- **Goal**
Extract every line below that contains the string "height". Case counts.

- **Data shown**
--------

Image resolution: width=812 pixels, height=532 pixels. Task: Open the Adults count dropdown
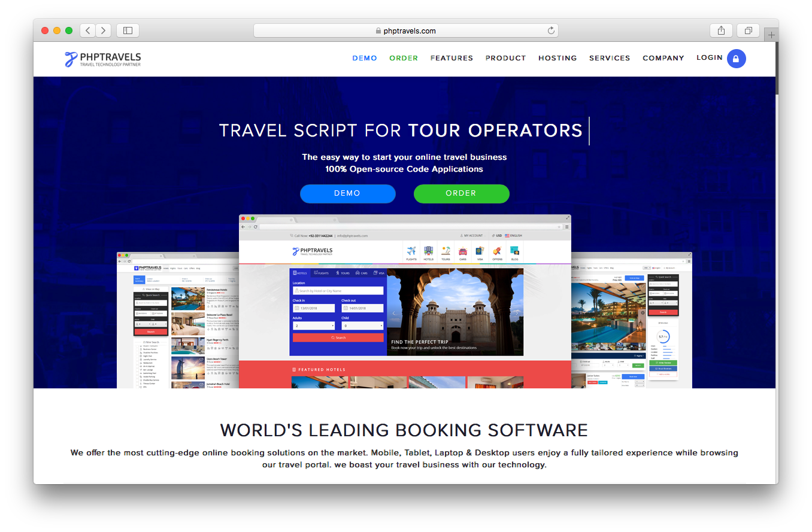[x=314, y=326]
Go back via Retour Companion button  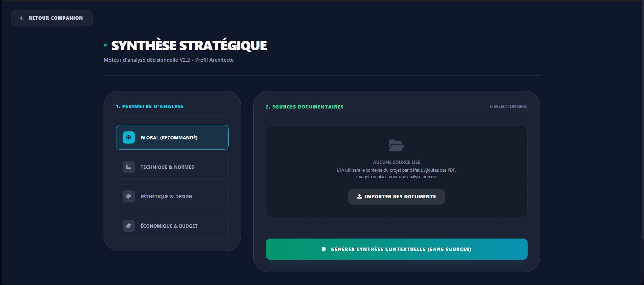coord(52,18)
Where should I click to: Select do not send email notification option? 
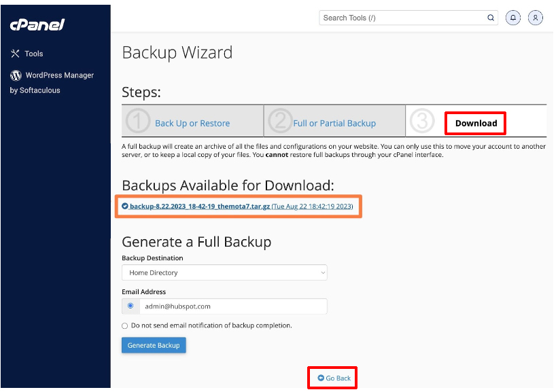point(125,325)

--------

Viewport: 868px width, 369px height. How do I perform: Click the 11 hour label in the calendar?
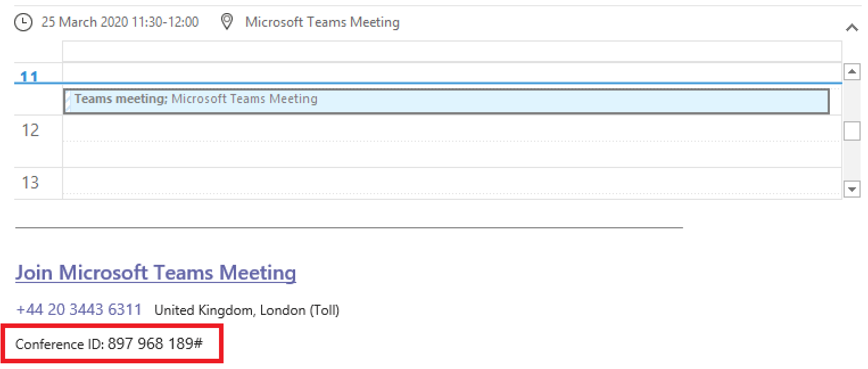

--------

- **Correct answer**
Image resolution: width=812 pixels, height=532 pixels. Task: Open the Adults count dropdown
Viewport: 868px width, 369px height. How do I perform: Click the 11 hour label in the calendar?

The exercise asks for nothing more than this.